Sempre por todo lado, abrigado, desamparado
transito pelo possível
pelo que sonho, por tudo que desespero
meu mundo virou alcova de passantes
minha vida anda por aí, como bicho desencarnado...
A alma que me justifica, impressão digital
transmudou-se tanto depois de incontáveis alvoradas
que a juventude, hoje, é miragem desgastada
não sei se sou tão velho como deveria ser.

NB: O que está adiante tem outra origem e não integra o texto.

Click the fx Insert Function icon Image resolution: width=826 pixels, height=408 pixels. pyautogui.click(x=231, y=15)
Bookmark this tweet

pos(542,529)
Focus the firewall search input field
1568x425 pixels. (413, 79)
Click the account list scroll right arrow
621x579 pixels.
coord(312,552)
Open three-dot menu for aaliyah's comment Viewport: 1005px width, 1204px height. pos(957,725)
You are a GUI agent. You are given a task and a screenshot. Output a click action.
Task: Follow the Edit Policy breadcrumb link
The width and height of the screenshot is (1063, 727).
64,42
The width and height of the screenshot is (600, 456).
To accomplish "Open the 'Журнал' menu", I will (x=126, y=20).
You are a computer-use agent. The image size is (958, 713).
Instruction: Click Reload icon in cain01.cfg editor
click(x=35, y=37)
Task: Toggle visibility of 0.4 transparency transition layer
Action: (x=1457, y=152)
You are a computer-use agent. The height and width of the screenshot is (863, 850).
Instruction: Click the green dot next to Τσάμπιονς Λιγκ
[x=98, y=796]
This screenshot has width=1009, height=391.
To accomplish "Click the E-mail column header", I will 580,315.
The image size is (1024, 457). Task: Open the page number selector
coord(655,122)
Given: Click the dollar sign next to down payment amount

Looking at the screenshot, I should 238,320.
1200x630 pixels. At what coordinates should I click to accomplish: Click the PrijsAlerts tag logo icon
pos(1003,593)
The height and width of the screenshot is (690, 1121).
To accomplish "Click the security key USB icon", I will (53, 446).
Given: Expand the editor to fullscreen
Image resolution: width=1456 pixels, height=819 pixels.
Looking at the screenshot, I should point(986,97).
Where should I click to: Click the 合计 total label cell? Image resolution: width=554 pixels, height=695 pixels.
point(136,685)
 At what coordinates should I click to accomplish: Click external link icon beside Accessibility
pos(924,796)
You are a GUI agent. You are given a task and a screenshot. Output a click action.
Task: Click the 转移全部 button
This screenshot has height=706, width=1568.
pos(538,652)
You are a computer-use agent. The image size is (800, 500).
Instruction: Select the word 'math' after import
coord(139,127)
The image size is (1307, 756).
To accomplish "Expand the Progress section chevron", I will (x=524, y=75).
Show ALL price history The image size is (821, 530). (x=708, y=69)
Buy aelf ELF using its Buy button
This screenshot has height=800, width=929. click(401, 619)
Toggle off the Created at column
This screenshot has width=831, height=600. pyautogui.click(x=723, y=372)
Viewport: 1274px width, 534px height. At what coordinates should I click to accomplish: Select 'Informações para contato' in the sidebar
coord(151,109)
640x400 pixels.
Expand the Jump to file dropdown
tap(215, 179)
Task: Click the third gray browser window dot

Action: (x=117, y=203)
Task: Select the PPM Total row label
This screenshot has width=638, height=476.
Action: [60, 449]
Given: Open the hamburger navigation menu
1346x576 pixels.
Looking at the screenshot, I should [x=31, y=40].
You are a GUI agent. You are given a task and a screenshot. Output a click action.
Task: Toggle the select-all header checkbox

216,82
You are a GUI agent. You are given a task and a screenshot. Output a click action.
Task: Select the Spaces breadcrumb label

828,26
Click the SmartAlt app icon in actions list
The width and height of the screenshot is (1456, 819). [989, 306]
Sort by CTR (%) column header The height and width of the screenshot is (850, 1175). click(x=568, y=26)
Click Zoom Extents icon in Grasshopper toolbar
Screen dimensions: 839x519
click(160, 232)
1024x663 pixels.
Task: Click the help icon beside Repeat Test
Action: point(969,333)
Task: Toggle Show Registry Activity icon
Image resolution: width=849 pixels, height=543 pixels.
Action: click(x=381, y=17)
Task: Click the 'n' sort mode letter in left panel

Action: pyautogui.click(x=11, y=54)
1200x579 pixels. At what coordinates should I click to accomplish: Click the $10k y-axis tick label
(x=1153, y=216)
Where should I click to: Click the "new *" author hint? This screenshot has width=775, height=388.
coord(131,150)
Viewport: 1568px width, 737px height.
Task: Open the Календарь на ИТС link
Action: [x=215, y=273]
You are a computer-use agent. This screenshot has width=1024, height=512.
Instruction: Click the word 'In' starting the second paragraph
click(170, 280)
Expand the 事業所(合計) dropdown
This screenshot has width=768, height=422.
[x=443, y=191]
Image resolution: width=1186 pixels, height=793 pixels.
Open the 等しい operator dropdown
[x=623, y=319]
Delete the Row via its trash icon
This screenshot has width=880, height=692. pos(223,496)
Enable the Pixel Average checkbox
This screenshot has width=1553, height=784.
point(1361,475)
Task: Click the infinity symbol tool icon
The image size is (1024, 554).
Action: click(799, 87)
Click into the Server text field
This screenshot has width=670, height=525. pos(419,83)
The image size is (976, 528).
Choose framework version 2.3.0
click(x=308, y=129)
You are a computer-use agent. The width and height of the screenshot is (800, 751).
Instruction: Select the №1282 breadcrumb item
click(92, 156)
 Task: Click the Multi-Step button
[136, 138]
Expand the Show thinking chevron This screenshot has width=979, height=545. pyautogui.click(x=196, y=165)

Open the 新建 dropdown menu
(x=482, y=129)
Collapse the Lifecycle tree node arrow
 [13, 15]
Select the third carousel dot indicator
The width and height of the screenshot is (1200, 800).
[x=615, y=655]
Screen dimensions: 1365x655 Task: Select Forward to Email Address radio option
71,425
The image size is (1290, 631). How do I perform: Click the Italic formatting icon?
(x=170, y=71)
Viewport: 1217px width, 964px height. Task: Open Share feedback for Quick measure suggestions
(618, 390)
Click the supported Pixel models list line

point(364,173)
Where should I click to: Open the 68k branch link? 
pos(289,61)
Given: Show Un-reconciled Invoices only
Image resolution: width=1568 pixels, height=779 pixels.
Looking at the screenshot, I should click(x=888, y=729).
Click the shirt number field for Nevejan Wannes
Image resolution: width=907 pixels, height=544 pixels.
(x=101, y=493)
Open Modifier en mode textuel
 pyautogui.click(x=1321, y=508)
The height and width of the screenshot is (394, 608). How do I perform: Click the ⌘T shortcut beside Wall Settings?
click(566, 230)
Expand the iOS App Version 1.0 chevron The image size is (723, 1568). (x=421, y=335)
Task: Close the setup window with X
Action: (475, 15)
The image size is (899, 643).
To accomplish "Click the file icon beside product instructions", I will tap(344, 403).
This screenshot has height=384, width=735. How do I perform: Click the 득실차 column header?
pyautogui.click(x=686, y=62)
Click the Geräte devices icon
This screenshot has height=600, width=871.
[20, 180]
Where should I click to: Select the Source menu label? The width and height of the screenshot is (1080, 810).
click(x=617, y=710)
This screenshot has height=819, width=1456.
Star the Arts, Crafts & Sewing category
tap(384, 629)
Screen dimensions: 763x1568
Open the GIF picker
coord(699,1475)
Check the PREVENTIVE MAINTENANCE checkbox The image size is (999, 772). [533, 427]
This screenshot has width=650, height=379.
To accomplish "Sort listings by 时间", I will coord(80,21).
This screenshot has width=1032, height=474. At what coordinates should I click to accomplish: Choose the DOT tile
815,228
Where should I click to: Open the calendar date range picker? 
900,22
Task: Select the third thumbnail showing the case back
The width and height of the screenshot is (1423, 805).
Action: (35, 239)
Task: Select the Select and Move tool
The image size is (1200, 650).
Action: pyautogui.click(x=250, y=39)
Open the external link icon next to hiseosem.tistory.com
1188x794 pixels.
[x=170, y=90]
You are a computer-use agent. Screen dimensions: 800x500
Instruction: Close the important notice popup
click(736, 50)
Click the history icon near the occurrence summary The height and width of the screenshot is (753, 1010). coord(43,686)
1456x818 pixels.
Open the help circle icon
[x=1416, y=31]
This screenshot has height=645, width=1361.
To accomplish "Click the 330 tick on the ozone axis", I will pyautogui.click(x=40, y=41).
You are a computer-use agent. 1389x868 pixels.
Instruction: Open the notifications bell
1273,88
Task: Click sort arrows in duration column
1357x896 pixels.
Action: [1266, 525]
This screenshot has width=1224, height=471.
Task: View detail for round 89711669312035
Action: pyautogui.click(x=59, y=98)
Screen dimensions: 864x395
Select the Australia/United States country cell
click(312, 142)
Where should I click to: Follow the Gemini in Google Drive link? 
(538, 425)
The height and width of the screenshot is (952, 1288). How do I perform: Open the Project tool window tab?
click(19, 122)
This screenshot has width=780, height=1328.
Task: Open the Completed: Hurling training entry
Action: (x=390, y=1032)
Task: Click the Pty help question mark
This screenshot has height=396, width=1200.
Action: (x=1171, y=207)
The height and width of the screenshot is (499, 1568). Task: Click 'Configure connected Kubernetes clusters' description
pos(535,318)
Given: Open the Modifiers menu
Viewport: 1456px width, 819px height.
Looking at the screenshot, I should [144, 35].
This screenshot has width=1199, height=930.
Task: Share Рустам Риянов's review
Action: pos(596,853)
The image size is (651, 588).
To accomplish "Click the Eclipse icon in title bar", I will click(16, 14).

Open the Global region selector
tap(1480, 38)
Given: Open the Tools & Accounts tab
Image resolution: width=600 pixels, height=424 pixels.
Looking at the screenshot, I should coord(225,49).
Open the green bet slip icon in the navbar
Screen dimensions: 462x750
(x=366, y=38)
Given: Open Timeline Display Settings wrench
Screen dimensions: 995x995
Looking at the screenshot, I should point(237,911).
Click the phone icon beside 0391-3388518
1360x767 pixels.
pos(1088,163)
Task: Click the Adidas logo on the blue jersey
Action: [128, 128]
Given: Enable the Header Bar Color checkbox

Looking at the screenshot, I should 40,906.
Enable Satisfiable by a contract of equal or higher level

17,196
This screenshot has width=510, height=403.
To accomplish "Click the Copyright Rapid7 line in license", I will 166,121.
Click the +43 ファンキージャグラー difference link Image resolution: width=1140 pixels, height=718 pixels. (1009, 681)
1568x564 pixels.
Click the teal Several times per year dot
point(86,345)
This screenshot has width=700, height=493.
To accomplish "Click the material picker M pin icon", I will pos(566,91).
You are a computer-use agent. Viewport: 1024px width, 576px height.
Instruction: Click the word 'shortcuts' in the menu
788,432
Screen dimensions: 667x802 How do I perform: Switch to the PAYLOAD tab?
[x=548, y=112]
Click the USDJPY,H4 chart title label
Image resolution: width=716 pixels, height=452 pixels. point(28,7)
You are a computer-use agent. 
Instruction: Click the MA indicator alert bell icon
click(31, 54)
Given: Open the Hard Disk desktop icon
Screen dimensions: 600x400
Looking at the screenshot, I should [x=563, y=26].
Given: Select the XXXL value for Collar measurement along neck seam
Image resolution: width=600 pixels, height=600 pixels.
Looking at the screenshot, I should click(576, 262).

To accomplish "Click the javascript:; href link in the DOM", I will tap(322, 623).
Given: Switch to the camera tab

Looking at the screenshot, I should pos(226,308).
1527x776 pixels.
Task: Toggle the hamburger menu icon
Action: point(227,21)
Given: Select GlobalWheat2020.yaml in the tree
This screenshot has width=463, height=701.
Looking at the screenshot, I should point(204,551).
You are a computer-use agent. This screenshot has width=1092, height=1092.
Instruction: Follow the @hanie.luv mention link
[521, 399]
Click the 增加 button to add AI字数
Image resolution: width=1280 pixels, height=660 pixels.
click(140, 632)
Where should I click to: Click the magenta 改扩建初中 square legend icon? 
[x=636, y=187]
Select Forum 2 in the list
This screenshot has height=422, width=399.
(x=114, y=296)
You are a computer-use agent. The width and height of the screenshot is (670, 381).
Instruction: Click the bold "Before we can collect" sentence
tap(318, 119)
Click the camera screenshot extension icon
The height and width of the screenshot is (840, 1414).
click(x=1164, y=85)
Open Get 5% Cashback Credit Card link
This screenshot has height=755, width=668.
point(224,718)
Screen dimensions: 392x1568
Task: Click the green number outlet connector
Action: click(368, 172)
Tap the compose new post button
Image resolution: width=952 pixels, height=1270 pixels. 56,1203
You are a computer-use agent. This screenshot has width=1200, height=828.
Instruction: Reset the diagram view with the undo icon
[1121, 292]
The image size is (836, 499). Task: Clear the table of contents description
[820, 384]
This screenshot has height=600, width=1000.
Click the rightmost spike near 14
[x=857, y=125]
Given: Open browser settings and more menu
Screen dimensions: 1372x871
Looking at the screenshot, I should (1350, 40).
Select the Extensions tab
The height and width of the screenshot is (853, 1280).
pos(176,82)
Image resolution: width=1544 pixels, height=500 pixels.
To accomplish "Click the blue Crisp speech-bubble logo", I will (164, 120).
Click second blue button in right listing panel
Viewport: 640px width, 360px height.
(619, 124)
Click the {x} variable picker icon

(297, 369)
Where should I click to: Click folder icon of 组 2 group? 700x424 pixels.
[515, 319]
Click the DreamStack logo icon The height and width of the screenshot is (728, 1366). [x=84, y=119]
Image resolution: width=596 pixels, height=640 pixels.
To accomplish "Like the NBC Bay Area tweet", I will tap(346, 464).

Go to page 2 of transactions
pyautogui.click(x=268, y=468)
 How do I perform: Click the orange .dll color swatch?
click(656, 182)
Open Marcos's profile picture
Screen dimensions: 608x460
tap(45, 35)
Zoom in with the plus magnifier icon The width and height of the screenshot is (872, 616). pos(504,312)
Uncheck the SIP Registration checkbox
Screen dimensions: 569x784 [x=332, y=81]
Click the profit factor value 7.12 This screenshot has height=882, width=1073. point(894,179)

Gosto do gosto do café, do aroma dos cigarros
os tetos abobadados dos palácios, revistas de viagem
falam-me da Ásia, ideogramas e imperadores
do Celeste Império que anoiteceu.
Só me resta, enfim, estar por todo lado
por aí, aos poucos indo e esquecido
porque depois da minha extinção
nenhuma enciclopédia mencionará meu nome.
Sempre por aí, sim, enquanto houver função
para minha voz, meus gestos, meu ser e não ser
porque depois, ah! depois serão as asas dos anjos,
a Cidade Eterna ou o eterno abandono
as praças imensas do sono abissal.
Não me engano, não me poupo,
não acaricio mais o sonho
como se ele fosse um bicho de estimação.
Sempre por aí, vou indo...
e no mais, suspiro
por um bom prato de macarrão.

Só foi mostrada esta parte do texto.